Getting the Pfizer-BioNTech COVID-19 vaccine to market required a complex logistics chain and infrastructure, because of its particular temperature requirements. Being able to navigate the complex considerations visually across multidimensional datasets enables accurate planning, including any contingencies required.

Roads and trucks could represent supply and demand, and colours could signal time or quality issues. In the context of COVID-19, a model of the earth and spike lengths could signal where peaks of the virus are currently, or where demand is building, or least fulfilled.

Assessing the progress of electronic common technical document submissions by being able to visualise and navigate these as 3D pyramids, and see at a glance which parts are incomplete or waiting for documents or data, and which submissions have deadlines approaching, aided by colour coding, could make it much easier for regulatory teams to keep things moving.

As identification of medicinal products submissions become obligatory, advanced data visualisation could provide an invaluable overview across all the different data dimensions, helping companies cope with their increasingly complex data gathering and maintenance burden.

Once-cumbersome VR headsets are already giving way to slimmer glasses without wires – which, in turn, could be exchanged for content lenses. All of the heavy lifting, such as the intense data processing, can happen in the cloud today, connected via continuously-improving network bandwidth.

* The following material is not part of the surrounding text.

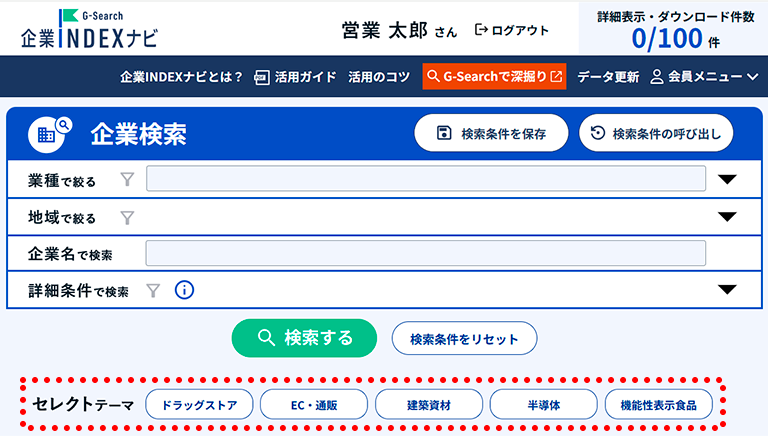Open 企業INDEXナビとは？ menu item
The height and width of the screenshot is (436, 768).
coord(181,77)
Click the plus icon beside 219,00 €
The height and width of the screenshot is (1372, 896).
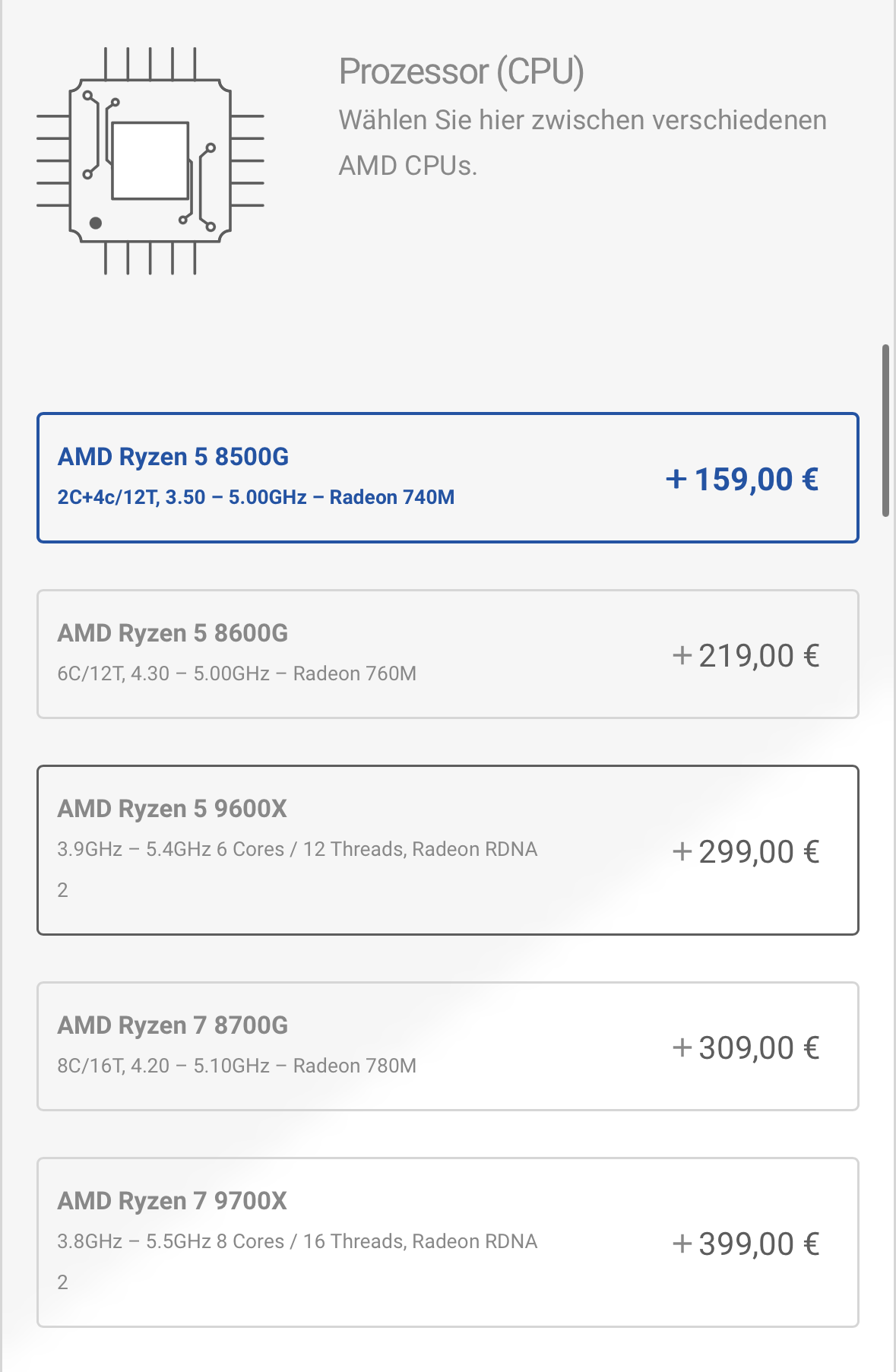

AR has its own distinct value in bringing digital and physical domains closer to performing real-time analyses. Take the scenario of a pharmacist asked to perform an inventory check to identify any non-compliant products in their stock room following a regulatory change. It’s possible to imagine scenarios where they would simply put on a headset that automatically scans for affected products, comparing the labels of products on the shelves with the correct latest information.

AR and VR technology promises more natural and collaborative engagement with data. It replaces the traditional one-dimensional, sequential view of data with a more real-world approach. Increasingly intuitive, 3D data modelling and visualisation will become the norm, bringing data alive in all kinds of important new ways for companies, and supported by technology that is becoming an evermore seamless part of how people work.